そう思っていても気持ちは簡単に割り切れない。
小柄で愛らしい彼女と比べると身長も高いしあっさりした顔の自分が好きになってもらえるか自信もない。
それにこの前の突き放された態度……考えれば考えるほど柚月は自信がなくなる。
「それはそうなんだけど」
「それよりさ」と湖夏が優しく微笑んだ。
「柚月がようやく自分の気持ちに気づいてくれたことが、私はなんか嬉しいよ」
「え?」
「なんかわかんない、わかんない言ってさ。自分の気持ち認めないっていうか、ずっと頑固ちゃんだったもんね」
「そ……それは」
自分なりに訳があったと言いたかったけど、今となっては本当にどうでもいいことだ。
「うん。

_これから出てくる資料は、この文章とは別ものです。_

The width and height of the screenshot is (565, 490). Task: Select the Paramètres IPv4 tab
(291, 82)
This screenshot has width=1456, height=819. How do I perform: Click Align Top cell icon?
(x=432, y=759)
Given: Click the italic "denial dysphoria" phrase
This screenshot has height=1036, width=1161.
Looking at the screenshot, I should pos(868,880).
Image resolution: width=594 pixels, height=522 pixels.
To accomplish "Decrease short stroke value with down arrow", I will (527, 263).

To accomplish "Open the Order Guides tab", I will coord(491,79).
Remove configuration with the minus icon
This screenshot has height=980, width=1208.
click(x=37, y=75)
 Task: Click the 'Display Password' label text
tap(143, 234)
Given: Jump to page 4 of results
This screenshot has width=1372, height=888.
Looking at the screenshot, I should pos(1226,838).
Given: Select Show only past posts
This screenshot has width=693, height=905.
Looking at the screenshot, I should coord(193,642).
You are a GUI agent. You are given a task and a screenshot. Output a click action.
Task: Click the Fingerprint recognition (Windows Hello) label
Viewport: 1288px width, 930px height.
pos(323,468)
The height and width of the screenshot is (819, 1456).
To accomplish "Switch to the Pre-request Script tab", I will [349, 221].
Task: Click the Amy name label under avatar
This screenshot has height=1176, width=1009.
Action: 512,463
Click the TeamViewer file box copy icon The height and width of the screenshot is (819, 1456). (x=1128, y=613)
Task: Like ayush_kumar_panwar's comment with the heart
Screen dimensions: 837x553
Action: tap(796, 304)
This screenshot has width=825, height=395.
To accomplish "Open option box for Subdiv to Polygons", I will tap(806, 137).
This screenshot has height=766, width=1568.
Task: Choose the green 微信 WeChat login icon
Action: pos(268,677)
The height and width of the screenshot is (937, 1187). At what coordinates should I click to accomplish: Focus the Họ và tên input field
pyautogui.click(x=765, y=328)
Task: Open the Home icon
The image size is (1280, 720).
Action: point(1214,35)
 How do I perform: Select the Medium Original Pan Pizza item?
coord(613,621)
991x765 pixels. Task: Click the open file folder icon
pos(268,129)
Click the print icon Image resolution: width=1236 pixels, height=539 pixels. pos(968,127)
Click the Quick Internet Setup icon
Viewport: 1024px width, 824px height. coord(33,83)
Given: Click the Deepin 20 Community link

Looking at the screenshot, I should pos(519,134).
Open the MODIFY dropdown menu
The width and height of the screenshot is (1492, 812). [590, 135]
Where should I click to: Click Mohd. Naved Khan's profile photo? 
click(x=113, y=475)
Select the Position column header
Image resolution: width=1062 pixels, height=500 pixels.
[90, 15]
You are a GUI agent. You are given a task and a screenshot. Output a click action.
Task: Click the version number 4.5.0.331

本当に、気づかなかった」
「恋してるって幸せでしょ?」
「……うん、確かに」
「ああ、いいなー。私も恋したい」
「あれ? 渋谷くんは?」
「うーん。そういう対象じゃないかもな。いい人ではあるんだけどね。まあ私は、二人を応援してるからさ。ねっ」
湖夏の素直な気持ちが嬉しくて、柚月は頷いた。